** Aim of the task **
Nothing but an exact copy of the data should be output.

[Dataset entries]
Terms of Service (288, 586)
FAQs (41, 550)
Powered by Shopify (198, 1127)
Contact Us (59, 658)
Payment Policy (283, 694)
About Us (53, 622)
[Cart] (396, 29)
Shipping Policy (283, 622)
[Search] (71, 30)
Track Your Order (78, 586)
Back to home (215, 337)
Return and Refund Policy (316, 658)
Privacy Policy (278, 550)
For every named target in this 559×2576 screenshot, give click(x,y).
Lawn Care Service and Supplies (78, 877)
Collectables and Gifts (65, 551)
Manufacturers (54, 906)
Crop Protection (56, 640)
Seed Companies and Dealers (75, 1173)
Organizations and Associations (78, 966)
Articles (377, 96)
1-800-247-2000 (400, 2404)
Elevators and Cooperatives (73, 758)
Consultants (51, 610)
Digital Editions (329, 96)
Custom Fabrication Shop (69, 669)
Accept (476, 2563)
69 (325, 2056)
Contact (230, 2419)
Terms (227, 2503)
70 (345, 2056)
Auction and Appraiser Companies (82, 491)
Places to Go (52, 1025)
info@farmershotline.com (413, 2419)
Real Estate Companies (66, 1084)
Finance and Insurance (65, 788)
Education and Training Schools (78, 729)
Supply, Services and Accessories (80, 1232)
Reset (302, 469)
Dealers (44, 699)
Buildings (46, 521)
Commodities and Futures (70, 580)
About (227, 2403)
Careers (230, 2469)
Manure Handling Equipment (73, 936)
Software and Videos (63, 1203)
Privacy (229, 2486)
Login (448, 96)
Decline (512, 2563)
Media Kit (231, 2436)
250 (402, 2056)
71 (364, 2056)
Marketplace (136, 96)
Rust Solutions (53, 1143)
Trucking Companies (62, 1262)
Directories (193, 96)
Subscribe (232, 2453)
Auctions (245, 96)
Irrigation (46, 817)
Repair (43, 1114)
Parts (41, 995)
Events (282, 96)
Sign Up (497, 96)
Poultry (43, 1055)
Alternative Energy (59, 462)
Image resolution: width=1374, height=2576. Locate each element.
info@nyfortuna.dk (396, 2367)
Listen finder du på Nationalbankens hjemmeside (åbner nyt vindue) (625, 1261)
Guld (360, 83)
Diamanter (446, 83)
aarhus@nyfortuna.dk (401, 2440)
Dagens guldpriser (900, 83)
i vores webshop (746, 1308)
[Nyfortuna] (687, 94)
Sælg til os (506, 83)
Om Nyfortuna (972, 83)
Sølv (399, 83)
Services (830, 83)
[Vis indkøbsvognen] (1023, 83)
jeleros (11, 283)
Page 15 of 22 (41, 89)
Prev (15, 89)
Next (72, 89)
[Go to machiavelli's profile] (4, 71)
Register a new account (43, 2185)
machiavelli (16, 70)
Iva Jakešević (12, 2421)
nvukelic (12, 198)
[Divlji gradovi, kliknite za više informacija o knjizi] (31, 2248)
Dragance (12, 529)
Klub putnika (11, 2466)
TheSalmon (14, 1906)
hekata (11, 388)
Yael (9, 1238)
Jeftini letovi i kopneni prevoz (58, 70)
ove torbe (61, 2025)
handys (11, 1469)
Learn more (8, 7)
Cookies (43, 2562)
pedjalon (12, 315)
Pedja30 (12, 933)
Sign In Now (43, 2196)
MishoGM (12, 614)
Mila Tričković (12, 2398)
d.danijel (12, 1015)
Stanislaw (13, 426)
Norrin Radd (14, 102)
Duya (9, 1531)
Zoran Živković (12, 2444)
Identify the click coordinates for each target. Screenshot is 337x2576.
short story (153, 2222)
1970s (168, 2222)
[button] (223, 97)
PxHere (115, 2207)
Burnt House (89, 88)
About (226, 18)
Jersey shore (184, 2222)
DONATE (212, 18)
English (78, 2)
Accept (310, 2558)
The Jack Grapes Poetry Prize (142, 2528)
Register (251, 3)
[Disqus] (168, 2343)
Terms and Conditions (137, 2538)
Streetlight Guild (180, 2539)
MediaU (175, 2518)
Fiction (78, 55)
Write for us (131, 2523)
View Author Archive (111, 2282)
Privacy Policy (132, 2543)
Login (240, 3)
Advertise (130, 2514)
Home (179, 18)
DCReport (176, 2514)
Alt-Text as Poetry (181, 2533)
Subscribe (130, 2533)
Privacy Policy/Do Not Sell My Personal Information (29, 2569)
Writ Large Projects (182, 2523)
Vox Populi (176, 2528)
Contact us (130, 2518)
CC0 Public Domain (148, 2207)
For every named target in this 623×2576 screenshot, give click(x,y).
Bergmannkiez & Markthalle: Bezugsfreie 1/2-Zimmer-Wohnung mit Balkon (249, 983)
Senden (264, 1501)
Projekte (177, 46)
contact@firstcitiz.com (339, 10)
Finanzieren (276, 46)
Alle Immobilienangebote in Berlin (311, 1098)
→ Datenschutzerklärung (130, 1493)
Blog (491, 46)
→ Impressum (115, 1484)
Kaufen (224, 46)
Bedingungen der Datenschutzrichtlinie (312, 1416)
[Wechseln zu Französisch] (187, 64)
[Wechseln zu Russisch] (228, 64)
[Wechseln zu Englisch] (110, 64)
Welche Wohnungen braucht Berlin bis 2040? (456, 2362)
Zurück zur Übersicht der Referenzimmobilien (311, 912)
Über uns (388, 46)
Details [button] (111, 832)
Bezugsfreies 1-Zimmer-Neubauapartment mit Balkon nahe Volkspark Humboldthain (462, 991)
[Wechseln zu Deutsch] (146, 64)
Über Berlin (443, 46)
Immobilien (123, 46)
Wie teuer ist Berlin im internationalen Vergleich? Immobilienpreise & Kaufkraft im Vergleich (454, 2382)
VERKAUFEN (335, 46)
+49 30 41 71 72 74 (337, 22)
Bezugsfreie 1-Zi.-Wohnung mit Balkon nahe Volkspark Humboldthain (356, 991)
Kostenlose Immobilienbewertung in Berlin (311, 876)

** Worked solution **
Terms of Service (288, 586)
FAQs (41, 550)
Powered by Shopify (198, 1127)
Contact Us (59, 658)
Payment Policy (283, 694)
About Us (53, 622)
[Cart] (396, 29)
Shipping Policy (283, 622)
[Search] (71, 30)
Track Your Order (78, 586)
Back to home (215, 337)
Return and Refund Policy (316, 658)
Privacy Policy (278, 550)
For every named target in this 559×2576 screenshot, give click(x,y).
Lawn Care Service and Supplies (78, 877)
Collectables and Gifts (65, 551)
Manufacturers (54, 906)
Crop Protection (56, 640)
Seed Companies and Dealers (75, 1173)
Organizations and Associations (78, 966)
Articles (377, 96)
1-800-247-2000 (400, 2404)
Elevators and Cooperatives (73, 758)
Consultants (51, 610)
Digital Editions (329, 96)
Custom Fabrication Shop (69, 669)
Accept (476, 2563)
69 (325, 2056)
Contact (230, 2419)
Terms (227, 2503)
70 (345, 2056)
Auction and Appraiser Companies (82, 491)
Places to Go (52, 1025)
info@farmershotline.com (413, 2419)
Real Estate Companies (66, 1084)
Finance and Insurance (65, 788)
Education and Training Schools (78, 729)
Supply, Services and Accessories (80, 1232)
Reset (302, 469)
Dealers (44, 699)
Buildings (46, 521)
Commodities and Futures (70, 580)
About (227, 2403)
Careers (230, 2469)
Manure Handling Equipment (73, 936)
Software and Videos (63, 1203)
Privacy (229, 2486)
Login (448, 96)
Decline (512, 2563)
Media Kit (231, 2436)
250 (402, 2056)
71 (364, 2056)
Marketplace (136, 96)
Rust Solutions (53, 1143)
Trucking Companies (62, 1262)
Directories (193, 96)
Subscribe (232, 2453)
Auctions (245, 96)
Irrigation (46, 817)
Repair (43, 1114)
Parts (41, 995)
Events (282, 96)
Sign Up (497, 96)
Poultry (43, 1055)
Alternative Energy (59, 462)
Image resolution: width=1374, height=2576. Locate each element.
info@nyfortuna.dk (396, 2367)
Listen finder du på Nationalbankens hjemmeside (åbner nyt vindue) (625, 1261)
Guld (360, 83)
Diamanter (446, 83)
aarhus@nyfortuna.dk (401, 2440)
Dagens guldpriser (900, 83)
i vores webshop (746, 1308)
[Nyfortuna] (687, 94)
Sælg til os (506, 83)
Om Nyfortuna (972, 83)
Sølv (399, 83)
Services (830, 83)
[Vis indkøbsvognen] (1023, 83)
jeleros (11, 283)
Page 15 of 22 (41, 89)
Prev (15, 89)
Next (72, 89)
[Go to machiavelli's profile] (4, 71)
Register a new account (43, 2185)
machiavelli (16, 70)
Iva Jakešević (12, 2421)
nvukelic (12, 198)
[Divlji gradovi, kliknite za više informacija o knjizi] (31, 2248)
Dragance (12, 529)
Klub putnika (11, 2466)
TheSalmon (14, 1906)
hekata (11, 388)
Yael (9, 1238)
Jeftini letovi i kopneni prevoz (58, 70)
ove torbe (61, 2025)
handys (11, 1469)
Learn more (8, 7)
Cookies (43, 2562)
pedjalon (12, 315)
Pedja30 (12, 933)
Sign In Now (43, 2196)
MishoGM (12, 614)
Mila Tričković (12, 2398)
d.danijel (12, 1015)
Stanislaw (13, 426)
Norrin Radd (14, 102)
Duya (9, 1531)
Zoran Živković (12, 2444)
Identify the click coordinates for each target. Screenshot is 337x2576.
short story (153, 2222)
1970s (168, 2222)
[button] (223, 97)
PxHere (115, 2207)
Burnt House (89, 88)
About (226, 18)
Jersey shore (184, 2222)
DONATE (212, 18)
English (78, 2)
Accept (310, 2558)
The Jack Grapes Poetry Prize (142, 2528)
Register (251, 3)
[Disqus] (168, 2343)
Terms and Conditions (137, 2538)
Streetlight Guild (180, 2539)
MediaU (175, 2518)
Fiction (78, 55)
Write for us (131, 2523)
View Author Archive (111, 2282)
Privacy Policy (132, 2543)
Login (240, 3)
Advertise (130, 2514)
Home (179, 18)
DCReport (176, 2514)
Alt-Text as Poetry (181, 2533)
Subscribe (130, 2533)
Privacy Policy/Do Not Sell My Personal Information (29, 2569)
Writ Large Projects (182, 2523)
Vox Populi (176, 2528)
Contact us (130, 2518)
CC0 Public Domain (148, 2207)
For every named target in this 623×2576 screenshot, give click(x,y).
Bergmannkiez & Markthalle: Bezugsfreie 1/2-Zimmer-Wohnung mit Balkon (249, 983)
Senden (264, 1501)
Projekte (177, 46)
contact@firstcitiz.com (339, 10)
Finanzieren (276, 46)
Alle Immobilienangebote in Berlin (311, 1098)
→ Datenschutzerklärung (130, 1493)
Blog (491, 46)
→ Impressum (115, 1484)
Kaufen (224, 46)
Bedingungen der Datenschutzrichtlinie (312, 1416)
[Wechseln zu Französisch] (187, 64)
[Wechseln zu Russisch] (228, 64)
[Wechseln zu Englisch] (110, 64)
Welche Wohnungen braucht Berlin bis 2040? (456, 2362)
Zurück zur Übersicht der Referenzimmobilien (311, 912)
Über uns (388, 46)
Details [button] (111, 832)
Bezugsfreies 1-Zimmer-Neubauapartment mit Balkon nahe Volkspark Humboldthain (462, 991)
[Wechseln zu Deutsch] (146, 64)
Über Berlin (443, 46)
Immobilien (123, 46)
Wie teuer ist Berlin im internationalen Vergleich? Immobilienpreise & Kaufkraft im Vergleich (454, 2382)
VERKAUFEN (335, 46)
+49 30 41 71 72 74 (337, 22)
Bezugsfreie 1-Zi.-Wohnung mit Balkon nahe Volkspark Humboldthain (356, 991)
Kostenlose Immobilienbewertung in Berlin (311, 876)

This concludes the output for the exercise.